Rossi a déjà annoncé qu'il prendrait une décision quant à son avenir de pilote pendant l'été, et lorsqu'il lui a été demandé si ce nouveau projet pouvait peser dans la balance, il n'a pas fermé la porte. "D'un côté ça ne change pas grand-chose parce que je vais décider pendant la saison et ça dépendra des résultats, comme je l'ai toujours dit. D'un autre côté, ça m'aidera peut-être parce que j'aurai un endroit de plus où aller si je veux courir avec mon équipe ! [rires] Si je suis le boss et que je veux courir, je peux clairement garder une moto pour moi !"

"Pour le moment, il est beaucoup plus possible que je ne coure pas l'année prochaine pour mon team", a-t-il toutefois précisé. "Mais ça n'est pas non plus dit à 100%. Dans ce monde, les choses changent d'un jour à l'autre, donc je dirais qu'à l'heure actuelle c'est très difficile mais pas impossible. Il faut voir si j'arrive à être compétitif et à me battre pour les positions importantes. Comme je l'ai toujours dit, ça fera la différence."

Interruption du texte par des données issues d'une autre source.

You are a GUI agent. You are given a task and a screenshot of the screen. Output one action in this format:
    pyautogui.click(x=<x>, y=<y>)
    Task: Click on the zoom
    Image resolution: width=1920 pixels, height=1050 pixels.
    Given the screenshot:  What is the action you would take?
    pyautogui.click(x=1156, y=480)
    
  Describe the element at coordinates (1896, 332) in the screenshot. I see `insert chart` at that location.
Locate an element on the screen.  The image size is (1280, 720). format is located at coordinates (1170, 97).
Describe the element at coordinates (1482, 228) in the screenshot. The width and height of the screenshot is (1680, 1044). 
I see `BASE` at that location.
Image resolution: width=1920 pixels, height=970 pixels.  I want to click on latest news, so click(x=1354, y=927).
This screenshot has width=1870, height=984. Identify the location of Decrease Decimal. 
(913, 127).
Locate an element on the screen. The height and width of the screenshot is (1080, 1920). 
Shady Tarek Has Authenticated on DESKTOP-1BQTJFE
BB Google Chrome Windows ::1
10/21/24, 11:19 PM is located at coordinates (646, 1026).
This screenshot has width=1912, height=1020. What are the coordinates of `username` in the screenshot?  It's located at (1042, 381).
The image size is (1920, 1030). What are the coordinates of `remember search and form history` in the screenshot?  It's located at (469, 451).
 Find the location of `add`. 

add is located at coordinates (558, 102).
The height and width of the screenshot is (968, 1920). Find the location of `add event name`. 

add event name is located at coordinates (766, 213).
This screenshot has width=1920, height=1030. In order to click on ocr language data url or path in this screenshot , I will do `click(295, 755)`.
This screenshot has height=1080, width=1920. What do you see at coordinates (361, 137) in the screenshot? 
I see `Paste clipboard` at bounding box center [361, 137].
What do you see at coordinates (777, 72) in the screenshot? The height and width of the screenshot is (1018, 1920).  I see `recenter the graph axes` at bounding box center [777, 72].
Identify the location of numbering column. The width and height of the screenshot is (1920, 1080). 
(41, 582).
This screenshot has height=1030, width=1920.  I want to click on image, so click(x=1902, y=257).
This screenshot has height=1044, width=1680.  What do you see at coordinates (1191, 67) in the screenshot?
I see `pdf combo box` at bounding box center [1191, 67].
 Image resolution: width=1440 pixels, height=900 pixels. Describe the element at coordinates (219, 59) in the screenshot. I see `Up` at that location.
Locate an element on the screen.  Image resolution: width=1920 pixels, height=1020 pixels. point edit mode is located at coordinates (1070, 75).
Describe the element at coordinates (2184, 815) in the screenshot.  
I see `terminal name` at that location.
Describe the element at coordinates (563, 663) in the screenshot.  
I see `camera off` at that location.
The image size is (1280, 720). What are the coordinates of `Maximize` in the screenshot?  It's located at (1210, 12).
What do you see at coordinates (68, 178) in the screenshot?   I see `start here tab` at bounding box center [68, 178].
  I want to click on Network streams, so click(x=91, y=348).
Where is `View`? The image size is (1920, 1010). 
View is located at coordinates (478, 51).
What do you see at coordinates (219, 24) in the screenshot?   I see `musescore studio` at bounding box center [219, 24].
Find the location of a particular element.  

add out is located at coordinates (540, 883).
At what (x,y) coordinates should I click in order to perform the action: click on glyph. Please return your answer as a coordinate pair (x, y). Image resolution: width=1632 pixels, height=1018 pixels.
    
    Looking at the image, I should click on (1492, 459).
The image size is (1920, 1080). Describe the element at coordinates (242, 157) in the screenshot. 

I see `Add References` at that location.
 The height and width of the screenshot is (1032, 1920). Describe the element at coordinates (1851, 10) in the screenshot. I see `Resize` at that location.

Interrogé par ailleurs sur une supposée clause l'empêchant de courir sur une MotoGP qui ne serait pas une Yamaha, Rossi s'est dit "pris au dépourvu" par la question. "Je ne pense pas avoir signé de clause de ce genre. Mais pour le moment la situation actuelle est qu'il sera très difficile que je sois pilote de mon équipe, quelle que soit la moto avec laquelle on court", a-t-il souligné, ajoutant que la question n'est pas pour le moment à l'ordre du jour : "La priorité serait d'être compétitif et essayer de continuer l'année prochaine avec Petronas."

Ce qui est en revanche bel et bien le sujet du moment, c'est le choix du constructeur avec lequel VR46 s'associera en 2022 pour lancer sa première saison en tant qu'équipe MotoGP à part entière. "On parle avec tout le monde, franchement", a fait savoir Rossi. "Aprilia, Yamaha, Ducati et Suzuki. Je ne sais pas très bien pour le moment, mais je pense que ça n'est pas encore décidé."